Reputation: 651
I'm encountering a spark job quitting with error message as empty collection.
java.lang.UnsupportedOperationException: empty collection
I have zoomed into 2 lines that caused the issue.
sum_attribute1 = inputRDD.map(_.attribute1).reduce(_+_)
sum_attribute2 = inputRDD.map(_.attribute2).reduce(_+_)`
Other lines that does .map and .distinct.count is fine. I like to print out inputRDD.map(attribute1) and inputRDD.map(_.attribute2) to see what was map before the reduce.
I thought I could define something like
sum_attribute1 = inputRDD.map(_.attribute1)
but when I tried to compile the code, it shows errors:
[error] found : org.apache.spark.rdd.RDD[Int]
[error] required: Long
[error] sum_attribute1 = inputRDD.map(_.attribute1)
[error] ^
My attribute1 was defined as Int but when I tried to define it as Long, it gave me another error.

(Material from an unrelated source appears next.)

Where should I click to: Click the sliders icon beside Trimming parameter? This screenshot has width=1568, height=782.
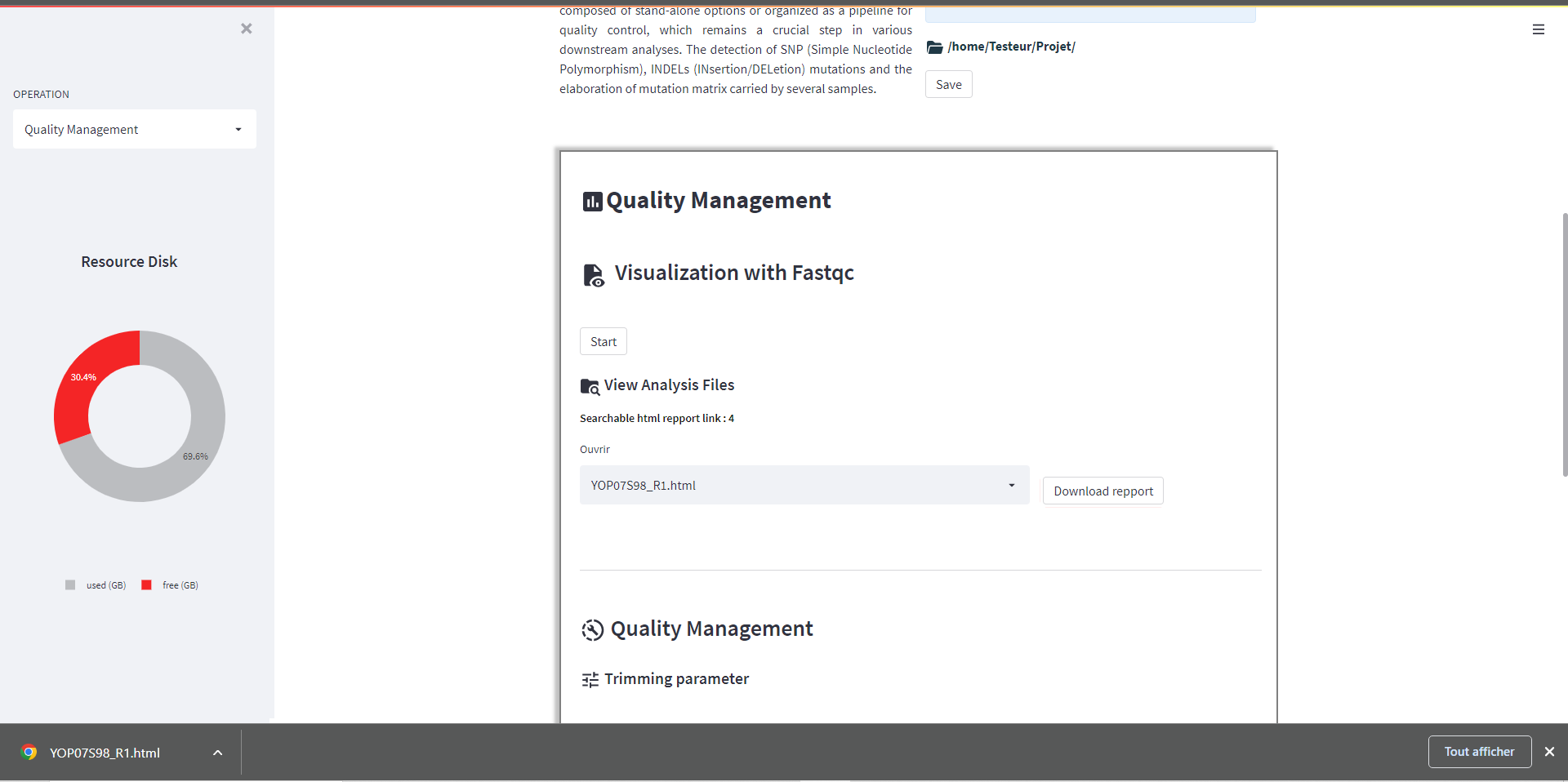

Am I going in the right direction? How can I print the data after map and before reduce? What could be the possible issue with empty collection? What does the underscore in _.attribute1 and reduce(_+_) mean?
Upvotes: 0
Views: 384
Reputation: 3514
I don't think that you are going in the right direction, I would focus on the elements below:
I recommend that you learn a bit of scala first. To one of your specific question read about that usage of _.
To another of your question, reduce
cannot be used on empty collection, I recommend using fold
instead as it supports empty collections just fine.
Upvotes: 1